Geniatech Unveils the Raspberry Pi-Inspired StarFive JH7110-Powered XPI-7110 RISC-V SBC

Using a speed-reduced dual-core variant of StarFive's JH7110 system-on-chip, this familiar-looking board comes with up to 8GB of RAM.

Gareth Halfacree
2 months agoHW101

Embedded electronics specialist Geniatech has launched a Raspberry Pi-inspired single-board computer built around the StarFive JH7110 RISC-V system-on-chip — albeit with significantly reduced performance compared to competing implementations.

"RISC-V, as an emerging instruction set architecture, has triggered extensive attention and research worldwide due to its open, flexible and efficient features," the company claims of the inspiration behind its release. "Capturing this technological trend keenly, Geniatech has worked hand in hand with StarFive for in-depth research and development to launch this innovative Raspberry Pi-like product."

The Geniatech XPI-7110, brought to our attention by Linux Gizmos, is based on the StarFive JH7110, a system-on-chip that has won support in other boards from PINE64, Milk-V, and even StarFive itself. Oddly, though, Geniatech's implementation has a noticeably lower specification than existing boards: two 64-bit SiFive U74 cores running at 1GHz, where its rivals have four running at 1.5GHz. The specifications, in fact, put it toe-to-toe with the earlier dual-core JH7100 — but the presence of an Imagination BXE-4-32 graphics processor, missing from the JH7100, marks it as a true dual-core speed-reduced variant of the JH7110.

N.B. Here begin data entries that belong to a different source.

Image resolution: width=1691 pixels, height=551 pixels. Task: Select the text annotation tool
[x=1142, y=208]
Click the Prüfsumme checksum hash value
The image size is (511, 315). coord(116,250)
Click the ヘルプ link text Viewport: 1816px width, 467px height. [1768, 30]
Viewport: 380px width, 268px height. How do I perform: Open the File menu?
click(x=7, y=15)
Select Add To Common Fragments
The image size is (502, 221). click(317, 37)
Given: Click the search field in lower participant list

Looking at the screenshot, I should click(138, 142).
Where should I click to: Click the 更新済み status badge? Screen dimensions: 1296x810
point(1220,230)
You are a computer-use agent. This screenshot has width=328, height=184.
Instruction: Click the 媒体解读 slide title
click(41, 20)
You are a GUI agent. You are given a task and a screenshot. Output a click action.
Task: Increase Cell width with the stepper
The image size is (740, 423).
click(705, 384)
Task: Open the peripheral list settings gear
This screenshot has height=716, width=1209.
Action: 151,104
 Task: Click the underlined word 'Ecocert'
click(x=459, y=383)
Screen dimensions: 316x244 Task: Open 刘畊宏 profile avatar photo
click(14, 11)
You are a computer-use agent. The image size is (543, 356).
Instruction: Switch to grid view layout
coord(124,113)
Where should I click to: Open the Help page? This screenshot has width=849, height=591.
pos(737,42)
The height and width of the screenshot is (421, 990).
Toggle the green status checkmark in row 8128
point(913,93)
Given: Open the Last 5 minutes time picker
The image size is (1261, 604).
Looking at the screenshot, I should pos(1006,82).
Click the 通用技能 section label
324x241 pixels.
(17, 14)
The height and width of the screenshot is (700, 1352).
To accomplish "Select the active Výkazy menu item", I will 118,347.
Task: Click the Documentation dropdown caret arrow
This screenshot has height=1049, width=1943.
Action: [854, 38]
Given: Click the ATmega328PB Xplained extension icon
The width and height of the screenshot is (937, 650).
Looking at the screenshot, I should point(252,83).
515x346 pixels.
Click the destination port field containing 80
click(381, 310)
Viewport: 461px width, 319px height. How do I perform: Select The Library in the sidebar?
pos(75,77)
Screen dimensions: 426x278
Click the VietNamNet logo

Elsewhere on the board is 2GB of LPDDR4 memory, with options available up to 8GB, and 16GB of eMMC flash, with options up to 256GB. There's a single wired gigabit Ethernet port next to four USB Type-A ports — one USB 3.0 and three USB 2.0. There's on-board dual-band Wi-Fi and Bluetooth 5.0 radios, a single 4k-capable HDMI output, one each MIPI Display Serial Interface (DSI) and Camera Serial Interface (CSI) connectors, an infrared receiver, a 40-pin general-purpose input/output (GPIO) port plus dedicated UART pins, and a microSD slot for external storage.

Geniatech itself admits that the board borrows heavily from the Raspberry Pi design language, though it's not a slavish copy: the HDMI port is full size, for starters, and the USB Type-C power input located closer to the middle of the board. There's also no mention of Power-over-Ethernet compatibility. On the software front, Geniatech promises a Debian-based Linux distribution — though it may be possible to massage one of Canonical's official Ubuntu images for other JH7110-based boards on there with a little effort.

Geniatech has not made pricing for the board public, and is instead asking interested parties to get in touch through its website for a quotation.